昨日、リボ払いは手軽に利用できるだけでなく、毎月の支払額が一定なので、利用しやすい反面、使いすぎる危険があるというお話をしました。
今日は、一般的な常識である「リボ払いが損」ということについて、検証したいと思います。
分割払いとリボ払いの違い
昨日も触れましたが、分割払いとリボ払いの違いを整理してみます。

利用と返済について
分割払い:購入する商品ごとに支払回数を決め、金利と毎月の返済金額を算出する。
リボ払い:顧客に与えられた利用限度額の範囲で自由に借入れができ、毎月の返済額は一定。
追加の借入れ
分割払い:商品ごとに別契約。
リボ払い:追加購入についての新規契約はナシ。
支払金額の変更
分割払い:基本的には不可能。
リボ払い:クレジットカードの場合、利用者の申請により可能。
返済期間
分割払い:契約時に顧客が決定した回数。
リボ払い:残高がゼロになるまで継続。
利息の計算方法
分割払い:契約時の支払回数によって算出(固定)。
リボ払い:毎月の利用残高をもとに算出(残高により変動)。
このように、分割払いとリボ払いは、商品代金を立て替えてもらうという面では同じですが、運営システムの内容が大きく異なるのです。
特にリボ払いが「損」と言われる最大の要因は、最後にあげた「利息の計算方法」です。
双方の計算方法を比較して、分析してみましょう。
分割払いの利息計算方法
分割払いの計算方法は、商品代金と個々のクレジットカード会社によって設定された「分割払い手数料」(いわゆる金利)を加算して、支払回数で割り算することにより算出されます。
以下の画像は、イオンカードの公式サイトより転載させていただきました。
これによりますと、10万円の支払いを10回で返済する場合に支払う利息は5,600円となり、毎月の支払額は10,560円となります。
リボ払いの利息計算方法
リボ払いの金利は、クレジットカード会社が決めた「実質年利」によって算出されます。
実質年利とは、代金の立替えによって生じた借入額を1年間借りた場合に発生する金利のことです。

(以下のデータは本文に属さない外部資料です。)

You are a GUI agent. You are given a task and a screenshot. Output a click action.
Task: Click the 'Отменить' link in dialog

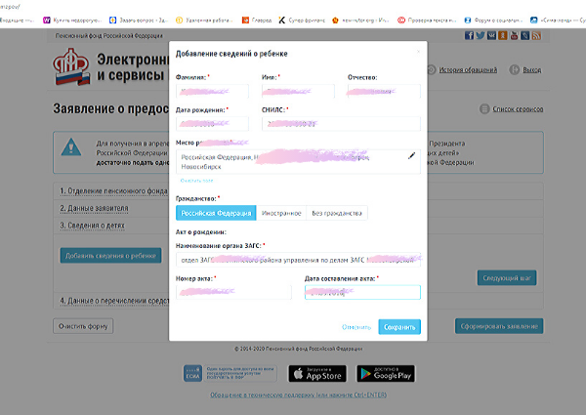(x=356, y=327)
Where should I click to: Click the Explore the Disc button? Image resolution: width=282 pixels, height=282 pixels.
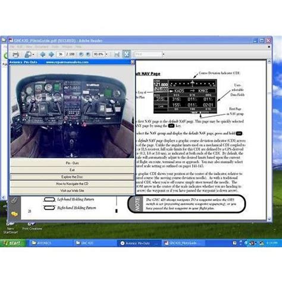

通常のリボ払いは、毎月の返済日に自動引き落としになりますから、1ヶ月単位の計算になります。
【リボ払いの利息計算手順】
年間の利息:利用残高 × 実質年利
1日当たりの利息:年間の利息 ÷ 365(日)
毎月の請求額:1日当たりの利息 × 30(日)
この場合、1年を365日、1ヶ月を30日で計算しました。
このように、リボ払いの利息計算は、分割払いのように単純に算出できないので、難しいというのが一般的な意見です。
【イオンクレジットのリボ払いシミュレーション】
イオンカードの公式サイトには、リボ払いの返済シミュレーションのページがあります。
10万円の利用で毎月の返済額を1万円、実質年利14.0%で計算してみます。
イオンカード公式サイトより
毎月の返済額は千円以上しか設定できなかったので、1万円の11回払いという条件で入力しました。
返済総額は106,956円となるので、分割払いの105,600円よりも1,536円も余計に支払う事になります。
ちなみに、イオンカードには、もっと分かりやすいページがありました。
それが、コチラ
イオンカード公式サイトより転載
いずれのケースも、リボ払いの方が支払い総額が高くなります。
このように計算方法が違う事により返済総額に差が出るために、「リボ払いは損」という口コミが広がったのです。
リボ払いのメリットはないのか?
金利面だけ考えると、リボ払いは分割払いと比べて不利なのか?と思いがちですが、そんな事はありません。
リボ払いの最大のメリットは、「後から変更できる」という点です。
特に大きなメリットは、支払方法の変更です。
毎月の支払金額を多くすれば金利を抑えることができますし、まとまった収入があれば「繰り上げ返済」も可能です。
元本が減れば金利も低く抑えられますし、一括返済できれば、将来的に支払う予定だった金利をナシにすることだってできるのです。
この点が分割払いと違う大きなメリットです。
このカラクリさえ分かれば、リボ払いは決して損なサービスではありません。
自分のライフスタイルの変化に応じて返済方法も変更できる、柔軟なローンなのです。